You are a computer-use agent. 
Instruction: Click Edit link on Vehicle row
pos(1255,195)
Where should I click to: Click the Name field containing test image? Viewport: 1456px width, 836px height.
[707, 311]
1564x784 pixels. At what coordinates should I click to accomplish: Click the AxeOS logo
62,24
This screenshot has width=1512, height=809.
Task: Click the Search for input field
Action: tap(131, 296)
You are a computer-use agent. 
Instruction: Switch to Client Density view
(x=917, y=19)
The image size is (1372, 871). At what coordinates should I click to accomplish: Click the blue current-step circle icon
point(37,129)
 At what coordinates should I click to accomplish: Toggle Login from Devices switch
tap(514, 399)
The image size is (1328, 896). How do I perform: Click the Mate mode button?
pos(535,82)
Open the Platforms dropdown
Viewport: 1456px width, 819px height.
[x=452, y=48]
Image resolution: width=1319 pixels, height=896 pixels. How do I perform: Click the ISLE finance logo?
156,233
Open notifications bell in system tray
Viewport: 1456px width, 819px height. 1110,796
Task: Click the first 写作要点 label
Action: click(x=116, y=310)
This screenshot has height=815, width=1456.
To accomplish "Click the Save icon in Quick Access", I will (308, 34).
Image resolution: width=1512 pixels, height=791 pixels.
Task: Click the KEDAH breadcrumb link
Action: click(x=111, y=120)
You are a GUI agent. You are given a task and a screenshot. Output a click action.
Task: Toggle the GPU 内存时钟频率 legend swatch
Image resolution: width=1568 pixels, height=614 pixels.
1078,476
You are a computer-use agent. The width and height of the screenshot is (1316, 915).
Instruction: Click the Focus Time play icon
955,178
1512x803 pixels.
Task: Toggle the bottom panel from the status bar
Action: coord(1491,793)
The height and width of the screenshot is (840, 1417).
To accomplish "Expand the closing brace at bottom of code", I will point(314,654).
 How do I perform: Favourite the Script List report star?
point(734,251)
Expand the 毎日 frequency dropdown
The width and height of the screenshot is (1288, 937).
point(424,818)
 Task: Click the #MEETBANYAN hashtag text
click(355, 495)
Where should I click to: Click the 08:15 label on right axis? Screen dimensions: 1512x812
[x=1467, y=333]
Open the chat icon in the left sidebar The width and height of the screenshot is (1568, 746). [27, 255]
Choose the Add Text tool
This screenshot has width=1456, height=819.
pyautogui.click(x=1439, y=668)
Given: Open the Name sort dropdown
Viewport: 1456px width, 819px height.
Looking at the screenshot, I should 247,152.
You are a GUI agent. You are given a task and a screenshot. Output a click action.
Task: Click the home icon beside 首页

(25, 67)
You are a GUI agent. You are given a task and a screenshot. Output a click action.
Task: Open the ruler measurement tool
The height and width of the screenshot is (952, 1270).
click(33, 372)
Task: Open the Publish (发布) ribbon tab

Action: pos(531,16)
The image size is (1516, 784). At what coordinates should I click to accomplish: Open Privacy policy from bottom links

• • • • •

### Task description
Copy the records above exactly as they appear.

### Written response
You are a computer-use agent. 
Instruction: Click Edit link on Vehicle row
pos(1255,195)
Where should I click to: Click the Name field containing test image? Viewport: 1456px width, 836px height.
[707, 311]
1564x784 pixels. At what coordinates should I click to accomplish: Click the AxeOS logo
62,24
This screenshot has width=1512, height=809.
Task: Click the Search for input field
Action: tap(131, 296)
You are a computer-use agent. 
Instruction: Switch to Client Density view
(x=917, y=19)
The image size is (1372, 871). At what coordinates should I click to accomplish: Click the blue current-step circle icon
point(37,129)
 At what coordinates should I click to accomplish: Toggle Login from Devices switch
tap(514, 399)
The image size is (1328, 896). How do I perform: Click the Mate mode button?
pos(535,82)
Open the Platforms dropdown
Viewport: 1456px width, 819px height.
[x=452, y=48]
Image resolution: width=1319 pixels, height=896 pixels. How do I perform: Click the ISLE finance logo?
156,233
Open notifications bell in system tray
Viewport: 1456px width, 819px height. 1110,796
Task: Click the first 写作要点 label
Action: click(x=116, y=310)
This screenshot has height=815, width=1456.
To accomplish "Click the Save icon in Quick Access", I will (308, 34).
Image resolution: width=1512 pixels, height=791 pixels.
Task: Click the KEDAH breadcrumb link
Action: click(x=111, y=120)
You are a GUI agent. You are given a task and a screenshot. Output a click action.
Task: Toggle the GPU 内存时钟频率 legend swatch
Image resolution: width=1568 pixels, height=614 pixels.
1078,476
You are a computer-use agent. The width and height of the screenshot is (1316, 915).
Instruction: Click the Focus Time play icon
955,178
1512x803 pixels.
Task: Toggle the bottom panel from the status bar
Action: coord(1491,793)
The height and width of the screenshot is (840, 1417).
To accomplish "Expand the closing brace at bottom of code", I will point(314,654).
 How do I perform: Favourite the Script List report star?
point(734,251)
Expand the 毎日 frequency dropdown
The width and height of the screenshot is (1288, 937).
point(424,818)
 Task: Click the #MEETBANYAN hashtag text
click(355, 495)
Where should I click to: Click the 08:15 label on right axis? Screen dimensions: 1512x812
[x=1467, y=333]
Open the chat icon in the left sidebar The width and height of the screenshot is (1568, 746). [27, 255]
Choose the Add Text tool
This screenshot has width=1456, height=819.
pyautogui.click(x=1439, y=668)
Given: Open the Name sort dropdown
Viewport: 1456px width, 819px height.
Looking at the screenshot, I should 247,152.
You are a GUI agent. You are given a task and a screenshot. Output a click action.
Task: Click the home icon beside 首页

(25, 67)
You are a GUI agent. You are given a task and a screenshot. Output a click action.
Task: Open the ruler measurement tool
The height and width of the screenshot is (952, 1270).
click(33, 372)
Task: Open the Publish (发布) ribbon tab

Action: pos(531,16)
The image size is (1516, 784). At what coordinates should I click to accomplish: Open Privacy policy from bottom links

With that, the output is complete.